When it comes to animals, most researchers in the field agree that three groups (and probably only three) display behaviour that is complex enough for it to be worthwhile asking if they are conscious. These are vertebrates, cephalopods and arthropods. All three had their champions at the meeting.
Many creatures great and small
Oryan Zacks at Tel Aviv University and her colleagues study vertebrate phylogeny and neuroanatomy. They have concluded that the common ancestor of all jawed vertebrates, which lived over 400m years ago during the Silurian period, had a brain which could support the neural architecture required by GWNT. That would bring about 60,000 modern species, including mammals, lizards, amphibians and most fish, into the consciousness camp.
Peter Godfrey-Smith of the University of Sydney championed the cephalopod cause with a behavioural argument rather than an anatomical one. He pointed to experiments conducted on octopuses showing the animals' sophisticated reactions to aversive stimuli, as well as some beautiful video of them playing with cameras they had picked up from the seabed.
That leaves arthropods. Here, the arguments are more equivocal. Daria Zakharova of the London School of Economics made a case for consciousness in a genus of hunting spiders called Portia. Experiments suggest these animals, which have good vision, plan in advance how to get to prey, and can work out beforehand if this is impossible. Andrew Crump, a colleague of Ms Zakharova's, meanwhile, presented a less convincing case for bumblebees being worthy of further investigation on the basis of some experiments using sugar water as a reward and quinine as a punishment.
As to conscious AI, Yoshua Bengio of the University of Montreal, a pioneer of the modern deep-learning approach to AI, told the meeting he believes it might be possible to achieve consciousness in a machine using the global-workspace approach. He explained the advantages this might bring, including being able to generalise results with fewer data than the present generation of enormous models require. His fear, though, is that someone will build a self-preservation instinct into a conscious AI, which could result in its running out of control. Indeed, he was a signatory to an open letter released in March calling for a pause on giant AI experiments.
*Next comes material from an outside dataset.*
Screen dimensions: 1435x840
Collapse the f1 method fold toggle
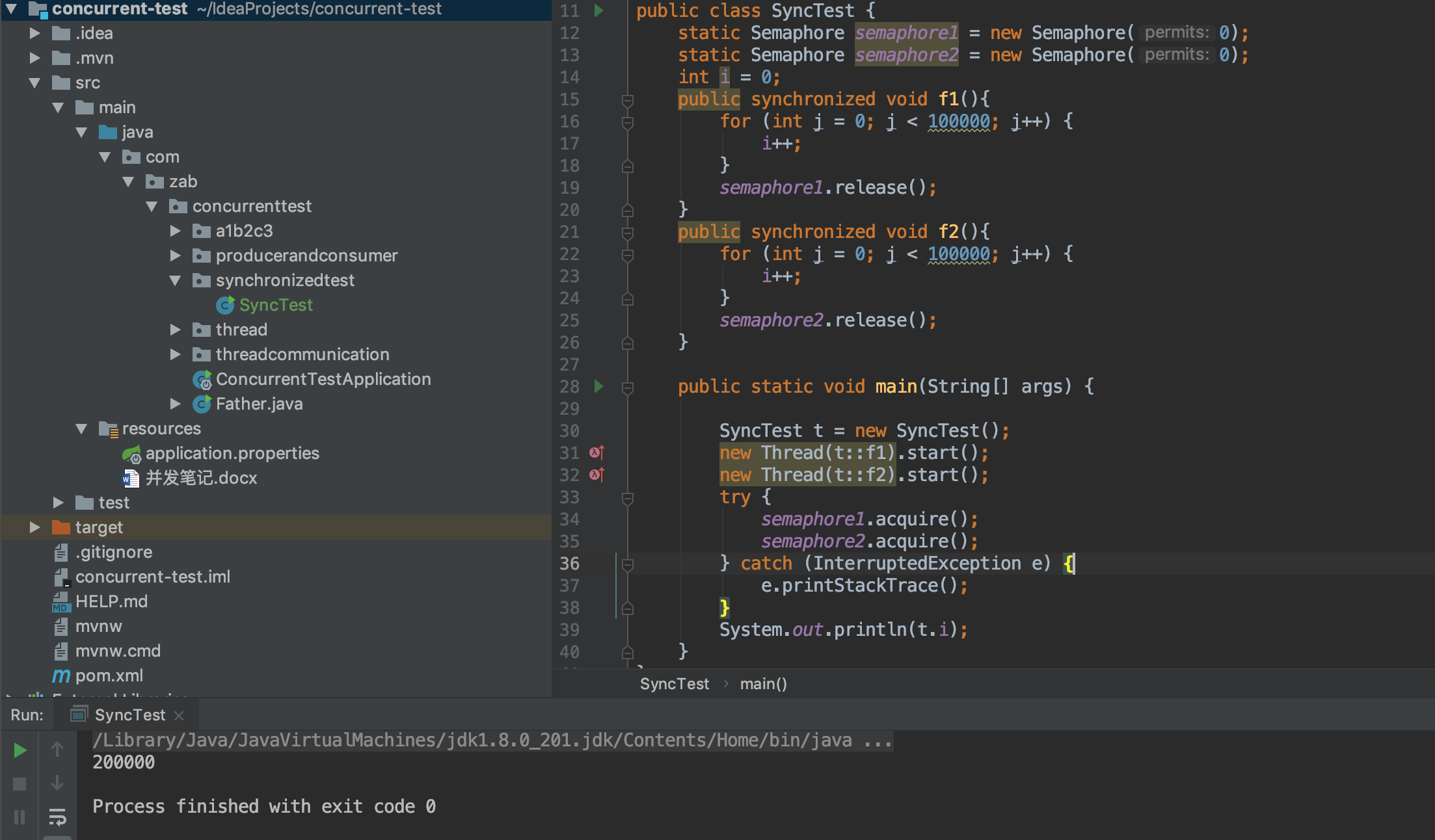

At the moment, conscious AI remains the stuff of science fiction. But ten years ago, so was the idea of a machine which could apparently hold an intelligent conversation. From a Silurian fish to Homo sapiens was a long journey. The next step on consciousness's path looks like being far faster than that.
Correction (May 6th 2025): A previous version of this story suggested that Dr Zakharova herself had conducted some of the experiments on Portia. In fact, they were carried out by Ximena Nelson of the University of Canterbury, in New Zealand.